(Entries for locating text and elements)

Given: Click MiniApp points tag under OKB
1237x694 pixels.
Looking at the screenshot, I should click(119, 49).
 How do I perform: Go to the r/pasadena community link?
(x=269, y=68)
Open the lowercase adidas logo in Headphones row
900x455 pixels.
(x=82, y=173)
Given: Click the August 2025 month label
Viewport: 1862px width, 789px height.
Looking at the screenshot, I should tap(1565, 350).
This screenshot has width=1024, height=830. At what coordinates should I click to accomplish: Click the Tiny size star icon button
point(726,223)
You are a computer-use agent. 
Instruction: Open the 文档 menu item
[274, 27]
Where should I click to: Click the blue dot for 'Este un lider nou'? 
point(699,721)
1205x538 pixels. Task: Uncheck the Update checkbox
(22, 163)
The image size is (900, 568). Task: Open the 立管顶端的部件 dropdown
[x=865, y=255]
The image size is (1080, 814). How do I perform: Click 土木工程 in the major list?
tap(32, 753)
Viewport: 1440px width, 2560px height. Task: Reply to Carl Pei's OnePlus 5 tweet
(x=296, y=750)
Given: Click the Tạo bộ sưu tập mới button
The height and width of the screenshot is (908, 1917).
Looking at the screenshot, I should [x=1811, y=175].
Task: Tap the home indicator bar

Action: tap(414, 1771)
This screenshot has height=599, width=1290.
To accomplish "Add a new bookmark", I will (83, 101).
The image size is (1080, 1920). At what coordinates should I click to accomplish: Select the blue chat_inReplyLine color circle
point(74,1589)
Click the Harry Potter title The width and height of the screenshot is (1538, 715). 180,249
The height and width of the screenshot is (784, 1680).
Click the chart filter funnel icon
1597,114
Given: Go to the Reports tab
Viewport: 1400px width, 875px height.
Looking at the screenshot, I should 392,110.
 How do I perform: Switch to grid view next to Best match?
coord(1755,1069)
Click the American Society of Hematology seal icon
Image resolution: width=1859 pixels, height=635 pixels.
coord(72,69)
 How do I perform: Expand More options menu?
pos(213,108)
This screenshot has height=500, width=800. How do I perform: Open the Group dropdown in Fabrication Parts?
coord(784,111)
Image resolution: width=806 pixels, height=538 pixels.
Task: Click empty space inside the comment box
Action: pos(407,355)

▸ To do: Copy every line of the listing above word for word, with nothing left out or changed.

▸ Problem solution:
Given: Click MiniApp points tag under OKB
1237x694 pixels.
Looking at the screenshot, I should click(119, 49).
 How do I perform: Go to the r/pasadena community link?
(x=269, y=68)
Open the lowercase adidas logo in Headphones row
900x455 pixels.
(x=82, y=173)
Given: Click the August 2025 month label
Viewport: 1862px width, 789px height.
Looking at the screenshot, I should tap(1565, 350).
This screenshot has width=1024, height=830. At what coordinates should I click to accomplish: Click the Tiny size star icon button
point(726,223)
You are a computer-use agent. 
Instruction: Open the 文档 menu item
[274, 27]
Where should I click to: Click the blue dot for 'Este un lider nou'? 
point(699,721)
1205x538 pixels. Task: Uncheck the Update checkbox
(22, 163)
The image size is (900, 568). Task: Open the 立管顶端的部件 dropdown
[x=865, y=255]
The image size is (1080, 814). How do I perform: Click 土木工程 in the major list?
tap(32, 753)
Viewport: 1440px width, 2560px height. Task: Reply to Carl Pei's OnePlus 5 tweet
(x=296, y=750)
Given: Click the Tạo bộ sưu tập mới button
The height and width of the screenshot is (908, 1917).
Looking at the screenshot, I should [x=1811, y=175].
Task: Tap the home indicator bar

Action: tap(414, 1771)
This screenshot has height=599, width=1290.
To accomplish "Add a new bookmark", I will (83, 101).
The image size is (1080, 1920). At what coordinates should I click to accomplish: Select the blue chat_inReplyLine color circle
point(74,1589)
Click the Harry Potter title The width and height of the screenshot is (1538, 715). 180,249
The height and width of the screenshot is (784, 1680).
Click the chart filter funnel icon
1597,114
Given: Go to the Reports tab
Viewport: 1400px width, 875px height.
Looking at the screenshot, I should 392,110.
 How do I perform: Switch to grid view next to Best match?
coord(1755,1069)
Click the American Society of Hematology seal icon
Image resolution: width=1859 pixels, height=635 pixels.
coord(72,69)
 How do I perform: Expand More options menu?
pos(213,108)
This screenshot has height=500, width=800. How do I perform: Open the Group dropdown in Fabrication Parts?
coord(784,111)
Image resolution: width=806 pixels, height=538 pixels.
Task: Click empty space inside the comment box
Action: pos(407,355)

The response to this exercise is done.